I met this guy for lunch. We were told that we needed to meet to discuss this business thingy that we were both working on. I told him my name, he said his name was Terry. We shook hands. We were quickly sat at a table in this typical American restaurant where they serve basically something from every cultural background in some limited fashion. The menu, suffice it to say, was massive.
Our conversation was odd and got me to thinking, it is listed below:
Me: Terry, where is your last name from?
Him: I am Italian.
Me: Oh! What part of Italy?
Him: Well my family immigrated there, they live in the north.
Me: Immigrated from where?
Him: Spain. My grandfather’s business expanded there so that is where my father was raised, Northern Italy.
Me: Ah but you are of Spanish decent?
Him: Technically, no. I have Moorish blood in me as a result of the invasion that happened years ago.
Me: How do you know that? You don’t look like you are from Northern Africa.
Him: Well that was centuries ago. My family did one of those ancestry lookups and it lead there.
Me: Do you follow Islam?
Him: Nope. I am a Catholic.
Me: So you are an Italian, Spanish, North African Catholic?
Him: Me? Nope. I was born in the United States. Los Angeles to be specific.
Me: Wow! i was born there too.
Why did it matter where he was from? Why did I even ask? At the end of our conversation I had learned absolutely nothing of value about him that would enlighten me as to his perspective in the upcoming discussion we were about to have – the real reason we were having lunch to begin with. The answer is that we prefer to have a point of reference to reality – humans like to have a starting point. Thus, I asked all of that to try to get myself a point of reference to the man sitting in front of me, when in fact it gives me none – if anything, it only made our conversation more strained as he could have taken my questions very badly.
This leads us to the over-arching concept, and a hot topic within our society presently – stereotyping, also known by professionals as profiling. The concept is simple – look at someone in a category, or series of categories, that you have identified them to be in and suddenly you know quite a bit about the person before having been told anything about them directly. This concept seems logical, except in many instances it totally isn’t – such as the example I stated – I received a list of nationalities that describe this person, and in the order I heard them, I could have made a series of judgments and expectations about this guy, all being dismissed in order with new information revealed – thus my point of reference changing because it was constantly proven to be wrong.
This lead me to consider how we profile people in day to day life. For instance, there is a load of racially charged turmoil in the USA right now regarding the Police and how they interact with various races – the Black community to be specific. Is it fair that the Police seem to profile Black Males in our society? Many arguments have been made in both directions – but it seems that there is a fundamental flaw in the arguments for racial profiling: If you look hard enough at something you will find what you want to find. With regards to the Black Male population in the USA – if scrutinized, blamed, and profiled enough, over and over again, then eventually people are twisted into what you blamed them for to begin with – a self fulfilling prophecy.
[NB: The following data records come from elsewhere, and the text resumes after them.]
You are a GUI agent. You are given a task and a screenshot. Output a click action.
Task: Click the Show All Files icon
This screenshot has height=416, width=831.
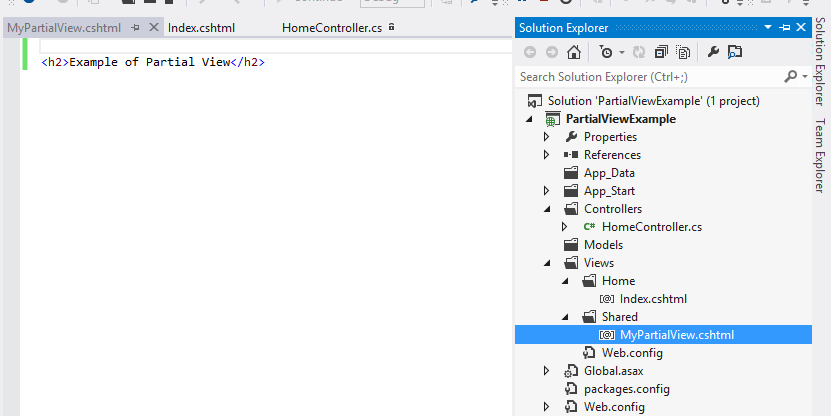click(683, 52)
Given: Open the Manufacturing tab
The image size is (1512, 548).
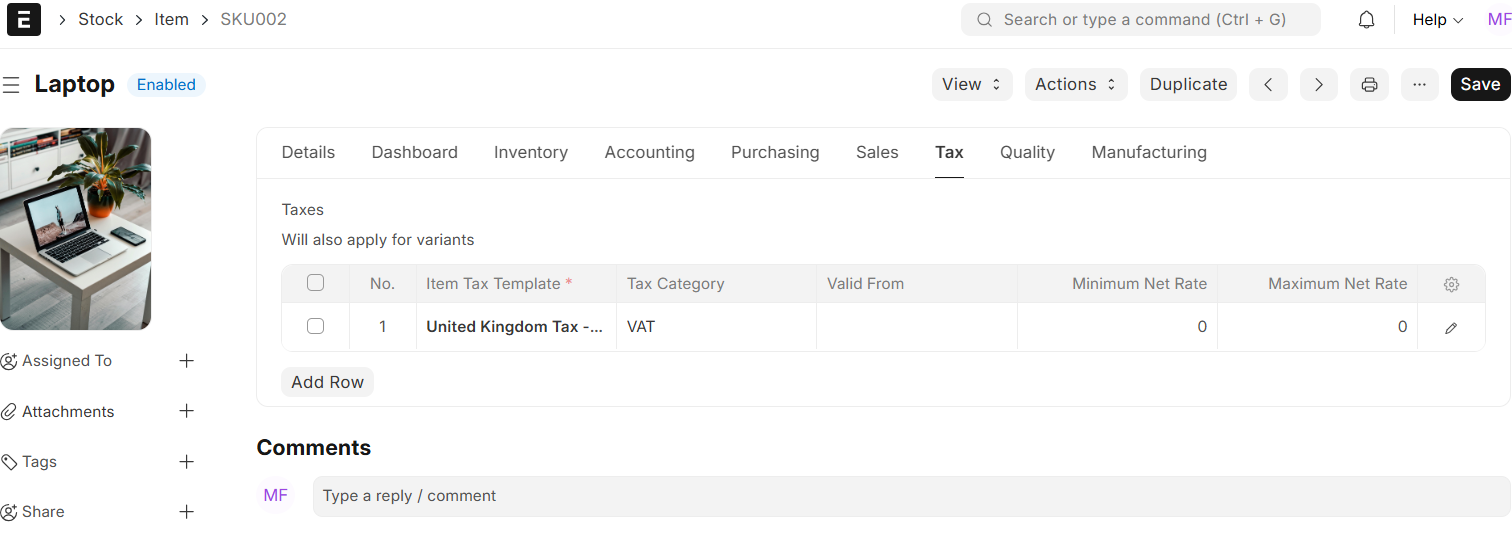Looking at the screenshot, I should tap(1148, 152).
Therein lies the crux of the problem. Instead of giving people a chance for not being what you assume them to be, we treat them as if they have already committed a crime simply for being a part of a group of people that are labeled as criminals – wrongfully. We profile black males to be criminals, treat them as such, and thus we look at their lives under a microscope and find whatever it we can. Face it, everyone breaks some law almost every day. Why? We can’t possibly know all the laws. Speeding to work? I did it just today. So if I put a black male under a microscope at some point I am going to catch him breaking a law, even if he didn’t knowingly do so, and now I have a reason to say “SEE?!?! BLACKS BREAK THE LAW!!” Preposterous – yet it happens daily.
The tough part is learning to set that aside, as we have all, in some fashion, been programmed to think that way. Why? The assumption is that it works. Why? Consider how people of Arabic decent are considered at airports. At present the USA government identifies terrorists as being mostly of Arabic decent (totally ignoring the USA born white, christian guys that blew up buildings). Consequently the airports look a lot harder at people of Arabic decent because chances are a terrorist is of Arabic decent. Has it held true? Nope. And yet we continue to do so.
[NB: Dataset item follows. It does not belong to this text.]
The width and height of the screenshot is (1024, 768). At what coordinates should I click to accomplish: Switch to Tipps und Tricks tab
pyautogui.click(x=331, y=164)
If we, as a race, are to actually get past racism, we must get past the idea that someone always fits into a mold. Sometimes, yes, a person can fit a mold – hell they can even be the mold – but since that is not always the case, or in many instances isn’t even close to being accurate, then why do we continue to stereotype others? The sad truth is insecurity – humans are insecure creatures on a singular basis, and cultures, on a whole, are down right paranoid. Ironically, the more paranoid we get, the harder we look, the worse we treat certain people, causing them to distrust us in kind, and thus facilitating even worse relations leading us back to the beginning – being paranoid.
Congratulations – we have an endless cycle.